Optimizing deep learning on P3 and P3dn with EFA

This post is written by Rashika Kheria, Software Engineer, Purna Sanyal, Senior Solutions Architect, Strategic Account and James Jeun, Sr. Product Manager, and Amr Ragab

The Amazon EC2 P3dn.24xlarge instance is the latest addition to the Amazon EC2 P3 instance family, with upgrades to several components. This high-end size of the P3 family allows users to scale out to multiple nodes for distributed workloads more efficiently. With these improvements to the instance, you can complete training jobs in a shorter amount of time and iterate on your Machine Learning (ML) models faster.

This blog reviews the significant upgrades with p3dn.24xlarge, walks you through deployment, and shows an example ML use case for these upgrades.

Overview of P3dn instance upgrades

The most notable upgrade to the p3dn.24xlarge instance is the 100-Gbps network bandwidth and the new EFA network interface that allows for highly scalable internode communication.

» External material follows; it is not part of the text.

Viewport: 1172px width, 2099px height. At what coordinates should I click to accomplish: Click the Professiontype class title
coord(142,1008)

This means you can scale runs on applications to use thousands of GPUs, which reduces time to get results. EFA’s operating system bypasses networking mechanisms and the underlying Scalable Reliable Protocol that is built in to the Nitro Controllers. The Nitro controllers enable a low-latency, low-jitter channel for inter-instance communication. EFA has been adopted in the mainline Linux and integrated with LibFabric and various distributions. AWS worked with NVIDIA for EFA to support NVIDIA Collective Communication Library (NCCL). NCCL optimizes multi-GPU and multi-node communication primitives and helps achieve high throughput over NVLink interconnects.

The following diagram shows the PCIe/NVLink communication topology used by the p3.16xlarge and p3dn.24xlarge instance types.

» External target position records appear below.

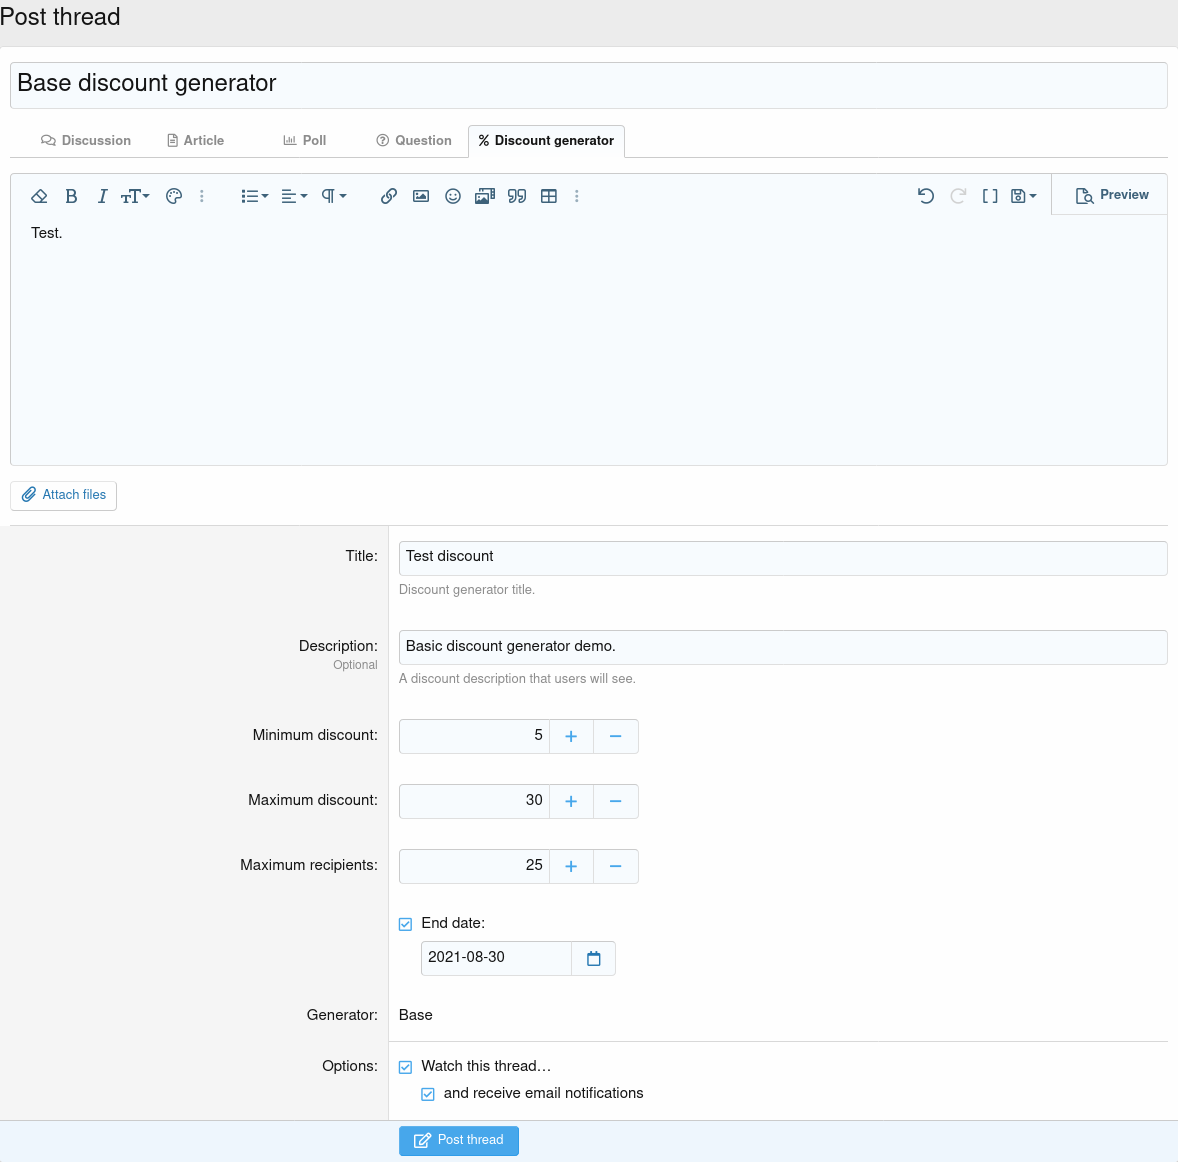Disable receive email notifications checkbox
This screenshot has height=1162, width=1178.
pyautogui.click(x=428, y=1094)
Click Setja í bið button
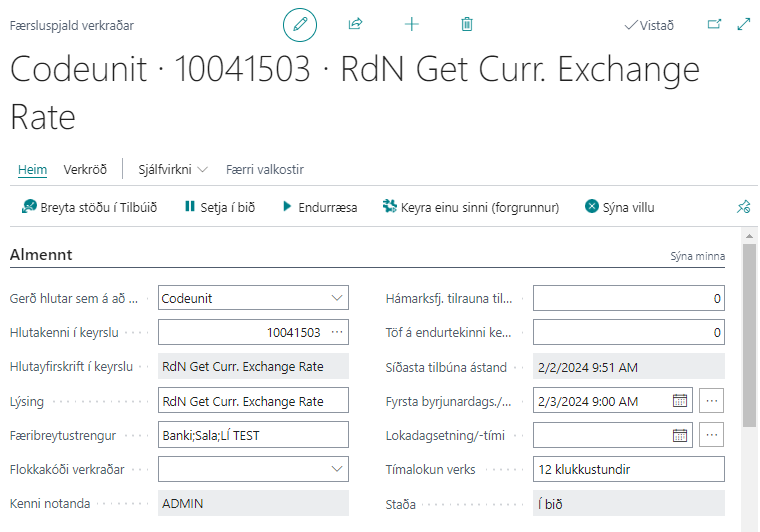This screenshot has width=760, height=532. (x=220, y=207)
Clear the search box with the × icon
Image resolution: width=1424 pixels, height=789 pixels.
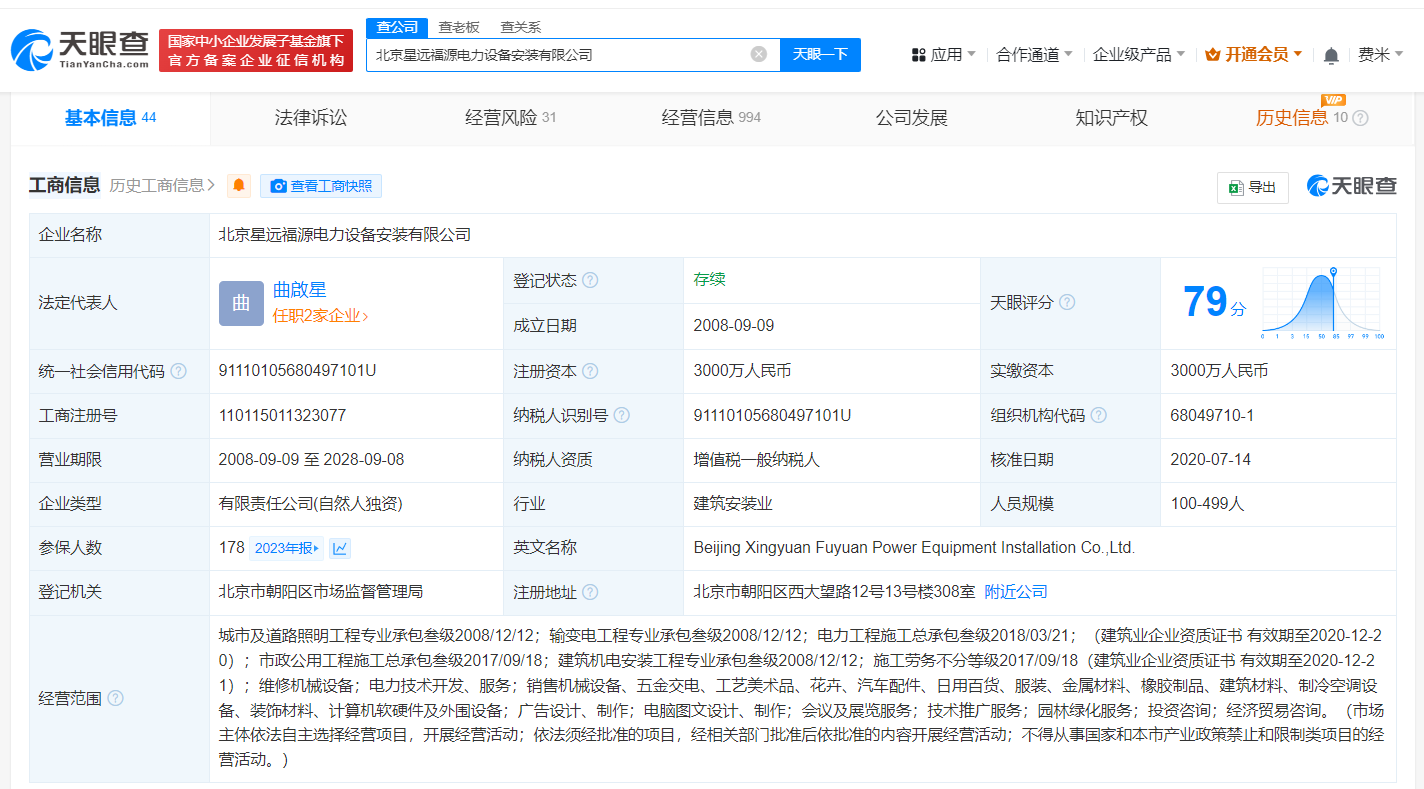pos(757,54)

The following table summarizes the full set of differences between p3.16xlarge and p3dn.24xlarge.

Feature	p3.16xl	p3dn.24xl
Processor	Intel Xeon E5-2686 v4	Intel Skylake 8175 (w/ AVX 512)
vCPUs	64	96
GPU	8x 16 GB NVIDIA Tesla V100	8x 32 GB NVIDIA Tesla V100
RAM	488 GB	768 GB
Network	25 Gbps ENA	100 Gbps ENA + EFA
GPU Interconnect	NVLink – 300 GB/s	NVLink – 300 GB/s

P3dn.24xl offers more networking bandwidth than p3.16xl. Paired with EFA’s communication library, this feature increases scaling efficiencies drastically for large-scale, distributed training jobs. Other improvements include double the GPU memory for large datasets and batch sizes, increased system memory, and more vCPUs. This upgraded instance is the most performant GPU compute option on AWS.

The upgrades also improve your workload around distributed deep learning. The GPU memory improvement enables higher intranode batch sizes. The newer Layer-wise Adaptive Rate Scaling (LARS) has been tested with ResNet50 and other deep neural networks (DNNs) to allow for larger batch sizes. The increased batch sizes reduce wall-clock time per epoch with minimal loss of accuracy. Additionally, using 100-Gbps networking with EFA heightens performance with scale. Greater networking performance is beneficial when updating weights for a large number of parameters. You can see high scaling efficiency when running distributed training on GPUs for ResNet50 type models that primarily use images for object recognition. For more information, see Scalable multi-node deep learning training using GPUs in the AWS Cloud.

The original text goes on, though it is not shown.